══ TEXT PROVIDED
# Picked up a panosonic zx1000 ?



## bribrius (Dec 4, 2018)

What can i expect?


----------



## Jeff15 (Dec 4, 2018)

Excellent little camera.........


----------



## bribrius (Dec 5, 2018)

Yuh. I'm broke but i needed this. My other bridge died..  So sad. I think it needs a memorial service.


----------



## bribrius (Dec 5, 2018)

Jeff15 said:


> Excellent little camera.........


I am going to like this. Not exactly as slutty as i would like, i will miss the longer zoom for a street/walk around but it seems to have some fun in it. And in dim light i guess the longer zoom wasnt much good anyway. The zoom on this kinda slow but.. What to do?  Menu has plenty of options. Like having it on the button to flip things quick without going through the menu which it has least some (and helps). Haven't quite figured it out? Lot different than nikon. I like the nikon dial better this doesnt have the clear stand out letters p,m,a, etc for changing them quick, kinda have to look closer. Learning curve. The body and buttons is kinda cheap like made, but i guess for the price...


----------



## ac12 (Dec 5, 2018)

bribrius said:


> Yuh. I'm broke but i needed this. My other bridge died..  So sad. I think it needs a memorial service.View attachment 166592



You are BROKE, and in three posts in 2 minutes, you state that you bought FOUR cameras ???
- Two Sony A6000
- A Panasonic ZX1000
- A Fuji T20


----------



## bribrius (Dec 6, 2018)

ac12 said:


> bribrius said:
> 
> 
> > Yuh. I'm broke but i needed this. My other bridge died..  So sad. I think it needs a memorial service.View attachment 166592
> ...


Why i am broke. At least one or two are xmas presents


----------



## Fujidave (Dec 6, 2018)

Enjoy using your cameras.


----------



## bribrius (Dec 6, 2018)

Fujidave said:


> Enjoy using your cameras.


Couple will be gifts. Others are replacements..  7100 , bridge replacements.
I dont buy cameras often i go a few years or longer then try to buy things that are older models so i dont take the depreciation hit as much, i guess??
Recently picked up a nikon 7200 and d800. Obviously older models. Add the fuji and 1000 (older models) i go for clearances or lightly used. Then i wont buy another camera for years again unless something breaks. The bridge i am replacing is least 6 years old and, no worky.  I'll buy a d850 in like 4 or 5 years open box special or left over demo..


----------



## Solarflare (Dec 17, 2018)

Thats a compact camera, not a mirrorless camera.

Mirrorless stands for system cameras (exchangeable lenses) with an EVF (well sometimes even only with a monitor on the back).


----------
════
**REQUIRED WORK:**
**A.** In the forum thread, which camera does bribrius plan to buy in about 4 or 5 years?
**B.** Echo the part of the forum thread between "I dont buy cameras" and "left over demo..", inclusive.
**C.** Decide whether each statement agrees with the forum thread, answering yes or no and quoting the words that settle it: (i) Jeff15 calls it an excellent little camera. (ii) bribrius finds the body and buttons of the ZX1000 solidly made. (iii) Solarflare describes the ZX1000 as a mirrorless camera.
The records have no connection to the forum thread.
══ SUPPLIED DATA
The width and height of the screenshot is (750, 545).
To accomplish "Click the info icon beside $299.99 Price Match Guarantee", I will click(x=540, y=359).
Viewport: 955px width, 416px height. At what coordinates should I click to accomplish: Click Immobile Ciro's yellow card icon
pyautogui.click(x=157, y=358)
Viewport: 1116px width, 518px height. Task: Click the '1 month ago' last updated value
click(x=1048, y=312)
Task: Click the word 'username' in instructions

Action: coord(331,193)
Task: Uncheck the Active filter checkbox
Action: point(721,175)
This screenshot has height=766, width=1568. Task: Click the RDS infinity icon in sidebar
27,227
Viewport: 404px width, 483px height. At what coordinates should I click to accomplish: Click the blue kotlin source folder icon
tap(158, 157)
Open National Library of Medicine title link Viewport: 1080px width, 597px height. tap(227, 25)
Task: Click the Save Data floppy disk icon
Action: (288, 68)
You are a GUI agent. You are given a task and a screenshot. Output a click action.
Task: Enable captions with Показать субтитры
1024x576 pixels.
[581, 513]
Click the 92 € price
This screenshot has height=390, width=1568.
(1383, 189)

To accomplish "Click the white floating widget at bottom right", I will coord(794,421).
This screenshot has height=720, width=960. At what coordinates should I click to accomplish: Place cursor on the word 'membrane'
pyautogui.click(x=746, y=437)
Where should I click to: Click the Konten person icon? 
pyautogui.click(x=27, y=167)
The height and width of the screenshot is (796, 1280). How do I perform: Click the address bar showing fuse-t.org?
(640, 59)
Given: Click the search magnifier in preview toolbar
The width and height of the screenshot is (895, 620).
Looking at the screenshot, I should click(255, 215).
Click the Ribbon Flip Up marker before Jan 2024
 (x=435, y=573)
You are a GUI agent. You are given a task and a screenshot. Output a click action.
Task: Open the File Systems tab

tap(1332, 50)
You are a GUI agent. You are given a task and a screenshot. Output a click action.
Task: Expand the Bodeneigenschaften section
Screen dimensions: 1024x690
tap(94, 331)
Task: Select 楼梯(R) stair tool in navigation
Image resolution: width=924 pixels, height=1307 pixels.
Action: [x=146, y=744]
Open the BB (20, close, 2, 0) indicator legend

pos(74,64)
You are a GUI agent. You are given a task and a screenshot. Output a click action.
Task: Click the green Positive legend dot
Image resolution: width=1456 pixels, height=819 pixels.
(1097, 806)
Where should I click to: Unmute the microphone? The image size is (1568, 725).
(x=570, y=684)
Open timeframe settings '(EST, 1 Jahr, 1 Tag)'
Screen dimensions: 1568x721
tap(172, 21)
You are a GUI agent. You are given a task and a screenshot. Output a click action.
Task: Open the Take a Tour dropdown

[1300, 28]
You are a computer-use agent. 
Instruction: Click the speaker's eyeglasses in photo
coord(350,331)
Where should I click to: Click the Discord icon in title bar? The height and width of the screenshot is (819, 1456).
════
**RESPONSE LIST:**
**A.** A d850, as an open-box special or leftover demo.

**B.**
I dont buy cameras often i go a few years or longer then try to buy things that are older models so i dont take the depreciation hit as much, i guess??
Recently picked up a nikon 7200 and d800. Obviously older models. Add the fuji and 1000 (older models) i go for clearances or lightly used. Then i wont buy another camera for years again unless something breaks. The bridge i am replacing is least 6 years old and, no worky.  I'll buy a d850 in like 4 or 5 years open box special or left over demo..

**C.**
(i) Yes: "Excellent little camera"
(ii) No: "The body and buttons is kinda cheap like made"
(iii) No: "Thats a compact camera, not a mirrorless camera."